I am in Ullapool right now, a beautiful town surrounded by hills on the edge of Loch Broom in the north west of Scotland. At the book festival here I was asked if stories make a difference. I said something bland like that I hoped that my stories might hold up a mirror to the reader's life but that I thought writers were deluded if they thought stories could make a difference to the world we live in. Then a woman came up to me later and said, “Your stories made a difference to me.” She had suffered a brain injury and had only just been able to start reading again, and found that the short story form was something she could contain. My stories were the first things she'd been able to read after five years of not reading.

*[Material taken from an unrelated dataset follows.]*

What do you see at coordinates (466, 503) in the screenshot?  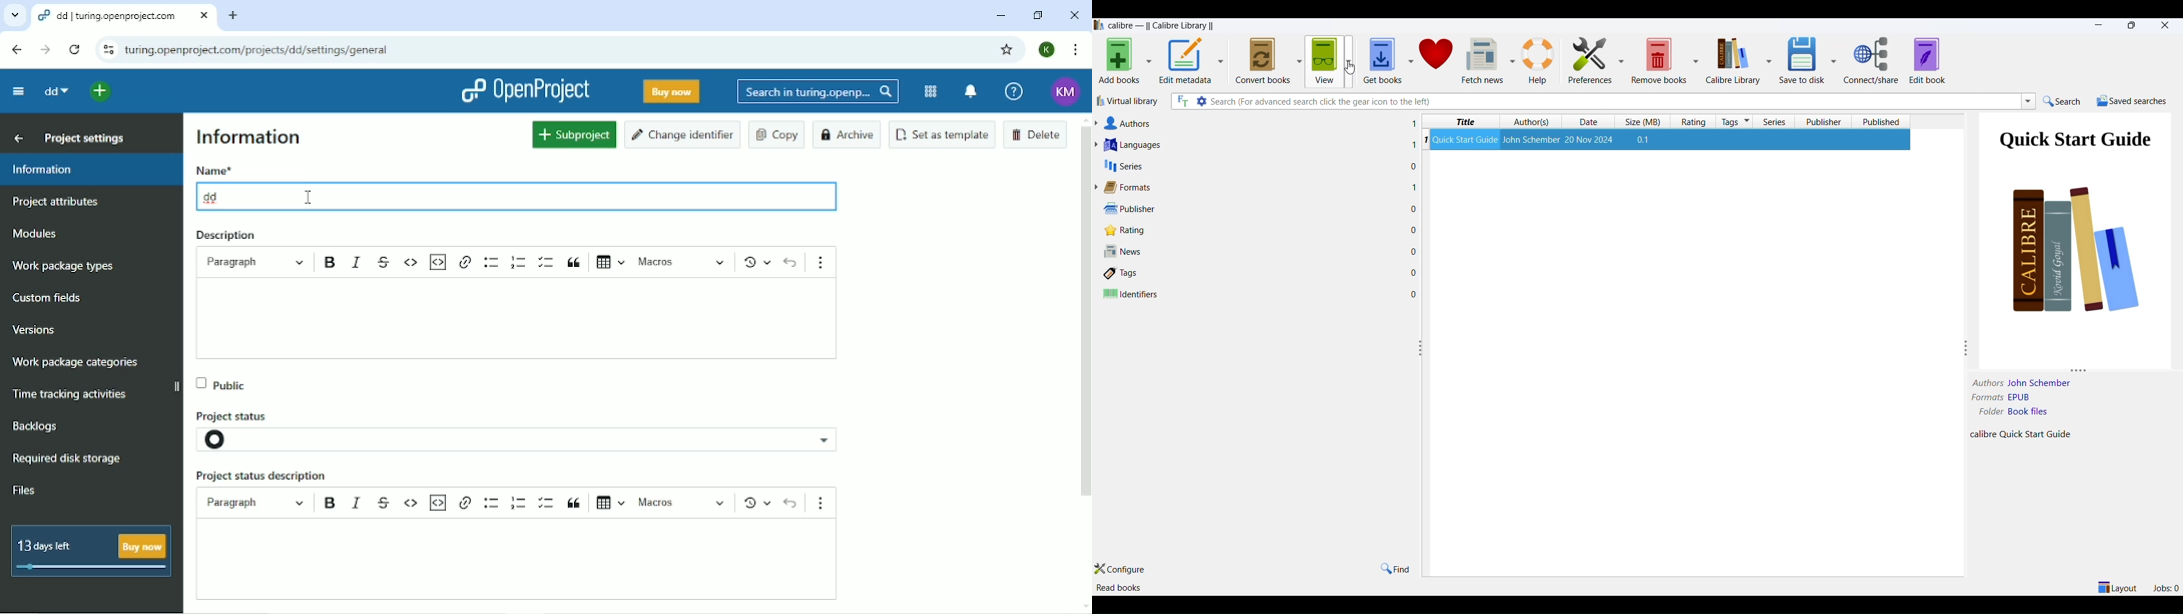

The short story is such a fascinating hybrid form. It shares the poet's particular love of image or lyricism, of not wasting a single word, with the novel's wide narrative lens. It takes people often at a moment of change or trauma and distils and invests that moment with something wider, something that in turn helps, by the narrowing of focus, to understand the wider world. It is wide open. It has stretched across the continent. It is the perfect form for our time. It can be carried around in the head, the whole story. You should be able to lay it down on a vast plain and it would still glow.
We were inspired this year by the range of subject matters in the Caine Prize short-listed stories, the different approaches to this pioneering and inventive form. During our judges meeting we returned again and again to what made a story work for us and what stories made a difference. Was it because we believed the character's voice? Was it the style and tone? Was it the structure of the story? Was it because the story can be philosophical? What is it we were looking for in the stories? We were looking for different stories. Fresh, inventive, surprising. We were looking for stories that make a difference.